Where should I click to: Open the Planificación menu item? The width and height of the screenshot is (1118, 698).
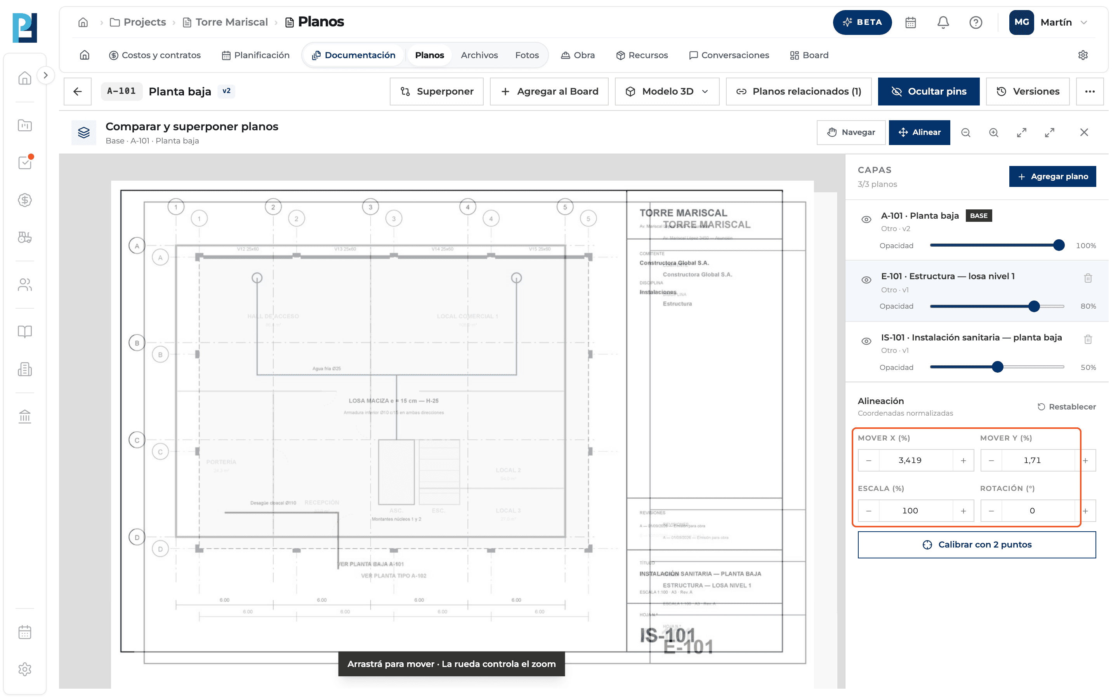coord(255,55)
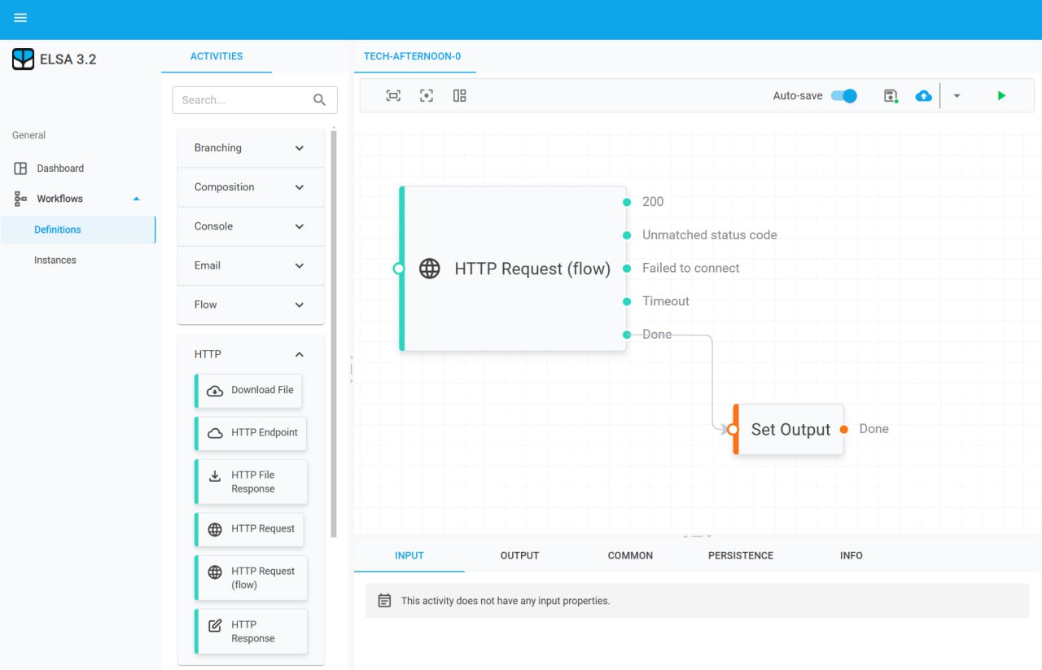Click the zoom-to-fit icon in canvas toolbar
Image resolution: width=1042 pixels, height=670 pixels.
pos(393,96)
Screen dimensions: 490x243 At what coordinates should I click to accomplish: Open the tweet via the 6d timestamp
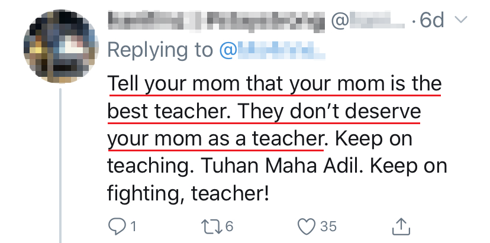pyautogui.click(x=431, y=21)
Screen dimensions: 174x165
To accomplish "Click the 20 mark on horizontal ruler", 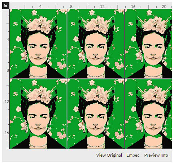I will pos(164,7).
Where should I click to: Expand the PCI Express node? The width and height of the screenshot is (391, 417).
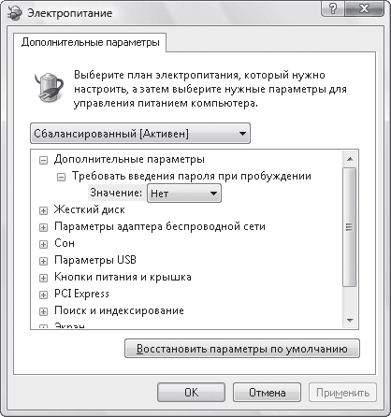43,295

────────────────────

◆ WORK ITEM
Starting with the line that contains "Where should I click to: Expand", repeat each line exactly through the last line of the data above, and nothing more; the pictures stay out.

◆ RESPONSE TO THIS EXERCISE
Where should I click to: Expand the PCI Express node? The width and height of the screenshot is (391, 417).
43,295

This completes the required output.